A individuação é singular
Hottois1993
Não se trata, como no esquema hilemórfico, de matéria amorfa que particulariza a forma ideal, sobrecarregando-a com imperfeições. A singularidade do processo de individuação vem do fato de que ele é o encontro ativo e complexo de sistemas de energia reais, mais ou menos estáveis, já tendo sua própria história de individuação (o modelo simples de fôrma e argila), e não a junção de uma matéria absolutamente aleatória e uma forma radicalmente pura. O que é singular, a cada vez, é o próprio processo de individuação, porque ele é eminentemente concreto. Isso explica as peculiaridades dos indivíduos, mas essas não são imperfeições a serem avaliadas em termos de um arquétipo ideal; elas são a marca de uma historicidade real que constitui a profundidade do processo de individuação. Dois tijolos feitos com a mesma fôrma e a mesma argila nunca são exatamente iguais, porque o processo de sua produção, considerado a partir do próprio coração do processo de individuação (essa dinâmica complexa e fina de interações entre tal e tal pedaço de argila, a fôrma e os gestos de trabalho, que Simondon analisa no primeiro capítulo de GSIG), nunca são absolutamente idênticos. O “verdadeiro princípio” é “a singularidade do hic et nunc da operação completa” — há “entre a forma e a matéria, uma zona de dimensão média e intermediária — a das singularidades que são o início do indivíduo na operação de individuação” (GSIG, p. 64).
O “lugar central” reservado para “a singularidade, desempenhando o papel de informação ativa” (GSIG, p. 65) é, obviamente, tanto mais importante quanto maior e mais complexa for a metaestabilidade, e quanto mais longo e aberto for o processo de individuação.
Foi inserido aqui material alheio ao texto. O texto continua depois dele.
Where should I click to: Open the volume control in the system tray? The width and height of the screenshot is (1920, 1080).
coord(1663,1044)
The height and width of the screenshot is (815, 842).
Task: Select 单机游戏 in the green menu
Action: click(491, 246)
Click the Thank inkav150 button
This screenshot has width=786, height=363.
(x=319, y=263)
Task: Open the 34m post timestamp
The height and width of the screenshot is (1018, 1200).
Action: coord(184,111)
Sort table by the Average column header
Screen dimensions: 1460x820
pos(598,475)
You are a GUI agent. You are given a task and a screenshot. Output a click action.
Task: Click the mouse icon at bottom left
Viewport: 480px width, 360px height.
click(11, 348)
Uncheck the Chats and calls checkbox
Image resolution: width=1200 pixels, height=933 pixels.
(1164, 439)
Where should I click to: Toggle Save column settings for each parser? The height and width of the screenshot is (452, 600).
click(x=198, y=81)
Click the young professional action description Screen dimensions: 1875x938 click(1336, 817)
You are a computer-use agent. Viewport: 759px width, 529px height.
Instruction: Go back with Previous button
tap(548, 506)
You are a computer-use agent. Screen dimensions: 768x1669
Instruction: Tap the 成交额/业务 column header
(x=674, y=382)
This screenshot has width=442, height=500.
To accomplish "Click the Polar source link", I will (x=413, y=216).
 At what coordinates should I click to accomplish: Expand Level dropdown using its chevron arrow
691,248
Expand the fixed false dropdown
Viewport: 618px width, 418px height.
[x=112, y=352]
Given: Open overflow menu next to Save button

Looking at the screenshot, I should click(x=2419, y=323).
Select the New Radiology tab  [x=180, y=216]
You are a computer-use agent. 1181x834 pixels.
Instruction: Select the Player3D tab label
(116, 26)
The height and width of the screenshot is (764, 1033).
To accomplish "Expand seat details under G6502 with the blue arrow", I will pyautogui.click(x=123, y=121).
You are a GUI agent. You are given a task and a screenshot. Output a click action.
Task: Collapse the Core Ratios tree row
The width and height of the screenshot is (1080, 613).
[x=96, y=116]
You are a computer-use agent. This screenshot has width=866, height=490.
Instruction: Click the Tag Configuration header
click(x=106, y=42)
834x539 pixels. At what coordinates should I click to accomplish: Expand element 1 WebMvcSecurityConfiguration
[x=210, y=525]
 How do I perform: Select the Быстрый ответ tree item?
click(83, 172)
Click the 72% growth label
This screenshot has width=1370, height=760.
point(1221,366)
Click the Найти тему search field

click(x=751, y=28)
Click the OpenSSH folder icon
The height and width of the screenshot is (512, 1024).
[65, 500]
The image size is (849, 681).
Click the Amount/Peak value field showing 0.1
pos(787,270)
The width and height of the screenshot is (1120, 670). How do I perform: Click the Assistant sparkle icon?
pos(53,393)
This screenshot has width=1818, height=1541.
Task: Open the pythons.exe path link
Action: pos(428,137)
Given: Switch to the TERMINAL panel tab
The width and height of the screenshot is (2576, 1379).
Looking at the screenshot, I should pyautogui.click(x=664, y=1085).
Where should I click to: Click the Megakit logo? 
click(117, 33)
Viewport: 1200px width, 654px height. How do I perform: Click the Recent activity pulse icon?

As singularidades que distinguem os seres humanos são, portanto, maiores do que aquelas que distinguem os tijolos, e seu papel é infinitamente mais importante. No entanto, a singularidade e, portanto, a historicidade da individuação é sublinhada por G. Simondon tão cedo quanto os processos físicos (no caso dos tijolos). Simondon já nos processos físicos (notadamente a cristalização) ou técnicos. Portanto, mais uma vez, uma continuidade analógica é fornecida do cristal para a sociedade.